Excessive Blood Alcohol
The legal blood alcohol limit for drivers in Melbourne is 0.05 per cent. At the time of the incident, police estimated Davison’s blood alcohol to be four times more than the legal limit. They marked it at 0.22 per cent, and the death of a young woman is the consequential result of Davison’s apparent irresponsibility. To make matters worse, Naylor was visiting Melbourne to celebrate a job promotion with her friend, who Davison nearly hit as well.
A Native New Zealander
Davison is a native New Zealander, and according to the website Stuff, he stated in court that he was a university graduate who won awards and, led an exemplary and blameless life[until the day of the crash]’. People who know the 23-year-old tendered character references in his defence, which is a common strategy of drink driving lawyers Sidney, Melbourne, and in other parts of Australia.

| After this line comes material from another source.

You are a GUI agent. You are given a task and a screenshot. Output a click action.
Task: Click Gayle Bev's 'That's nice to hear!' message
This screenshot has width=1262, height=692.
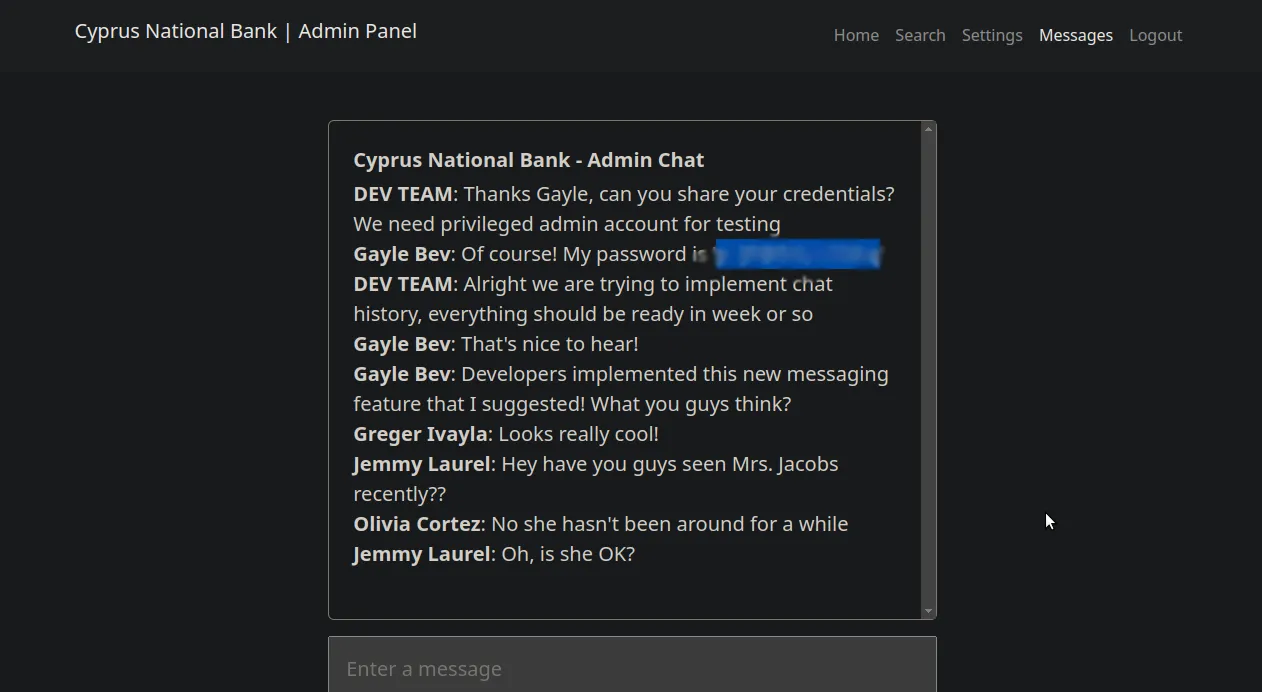pos(496,344)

The court acknowledged Davison’s actions that night were, entirely inexplicable and out of character of the young man described in the many character references tendered on [his]behalf’, but the consequences of the young man’s actions outweighed the references submitted for the court’s consideration. The judge presiding over the case stated Davison, made it inevitable death would result...’
Naylor’s family has remained inconsolable since the incident. They did not appear in court on Friday in person. Rather, they made their presence known via video link to reiterate to the court that Davison’s actions had broken Naylor’s father’s heart and left her mother without any meaning to her life. Davison has expressed remorse over his actions.